If you ask a good LLM the following question as I did with the advanced versions of GPT and Gemini (assuming you have an embedded meta prompt to be rigorously scientific, separate findings according to confidence, etc.) You will get a much different answer, than its response to the circumscribed prompt above, I won’t paste the detail in here but will summarize with my own bullets.

General Nature of a Broader Prompt
Since the consumption of sugars is both ubiquitous and high in the US and most other advanced nations, it could be argued that this consumption has the potential to confound research on the role of saturated fats in ASCVD. What controlled research do we have demonstrating the impact of saturated fats in a diet free of refined sugars? List the full argument then summarize in bullets, noting the study from which the bullet was derived.

Brief Summary
The analyses I got back were very long and carefully argued. Below is my summary, selecting only a few key points:

  • Volek 2008 (Lipids): High saturated fat diets free of refined sugars improved lipid profiles (↑HDL, ↓Triglycerides, improved ApoB/ApoA-1).
  • Ebbeling 2018 (BMJ): Eliminating refined carbohydrates showed saturated fats did not worsen ASCVD markers; they improved LDL size and insulin sensitivity.
  • Sharman 2002 (J Nutr): Saturated fats, without refined sugars, induced favorable lipid particle distributions (less atherogenic LDL profiles).
  • Forsythe 2008 (Lipids): High saturated fat intake, absent refined sugars, improved triglycerides, HDL-C, LDL particle size, and insulin resistance.
  • Feinman 2020 (Nutr Metab, Meta-Analysis): Saturated fats, isolated from refined carbohydrates, have neutral-to-positive effects on lipid profiles, inflammatory markers, and insulin sensitivity.

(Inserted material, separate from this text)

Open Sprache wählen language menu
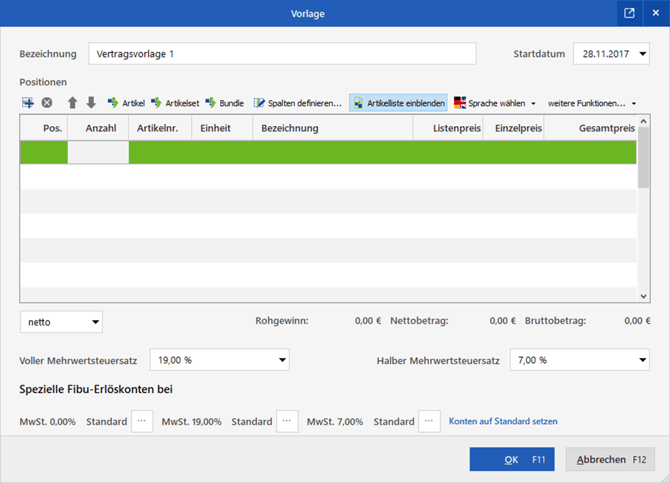 pos(495,103)
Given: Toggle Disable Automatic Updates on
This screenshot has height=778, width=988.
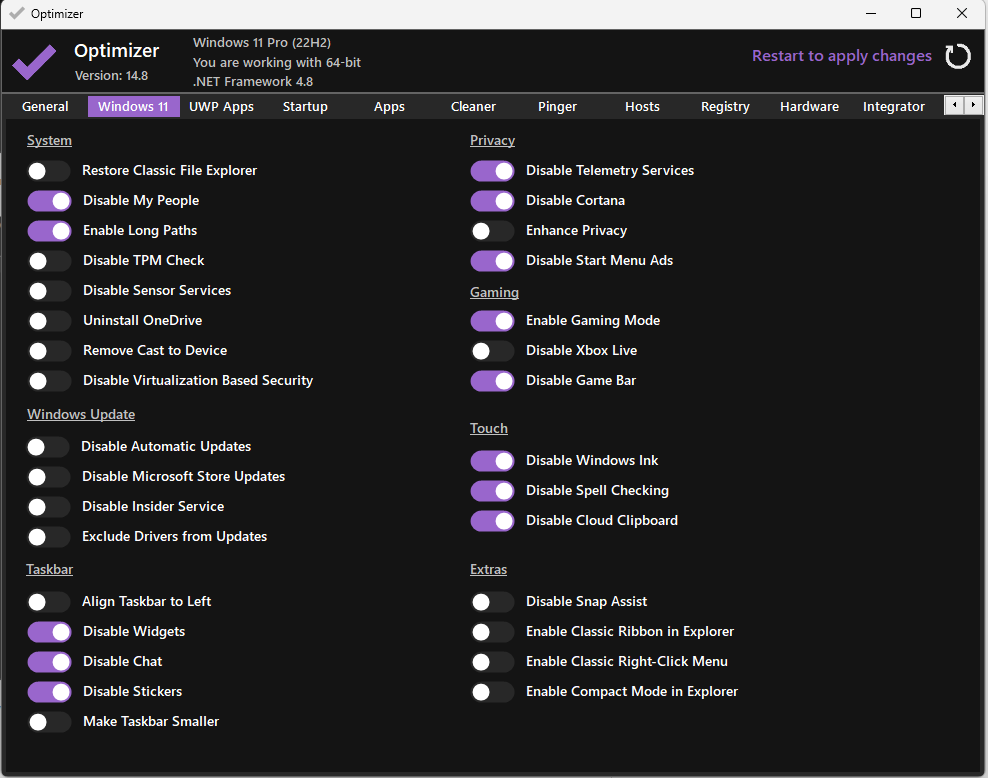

Of course, this is only the tip of the evidentiary iceberg pertaining to a complicated question that runs in several direction. It appears that saturated fats from some cheeses, as one example, effect different outcomes than those from meats. And genes play into this: we know that a few people can eat a high saturated fat diet for life yet have no CAC or plaque (not me, sadly). Diets that produce an intestinal biome having adequate amounts of certain forms of Lactobacillus reuteri (requires fats) reduce factors associated with ASCVD.

Is a diet high in saturated fats the best thing you can do for your heart? Current evidence doesn’t suggest that. Are saturated fats causal to ASCVD and therefore to be avoided? Current evidence doesn’t suggest that either.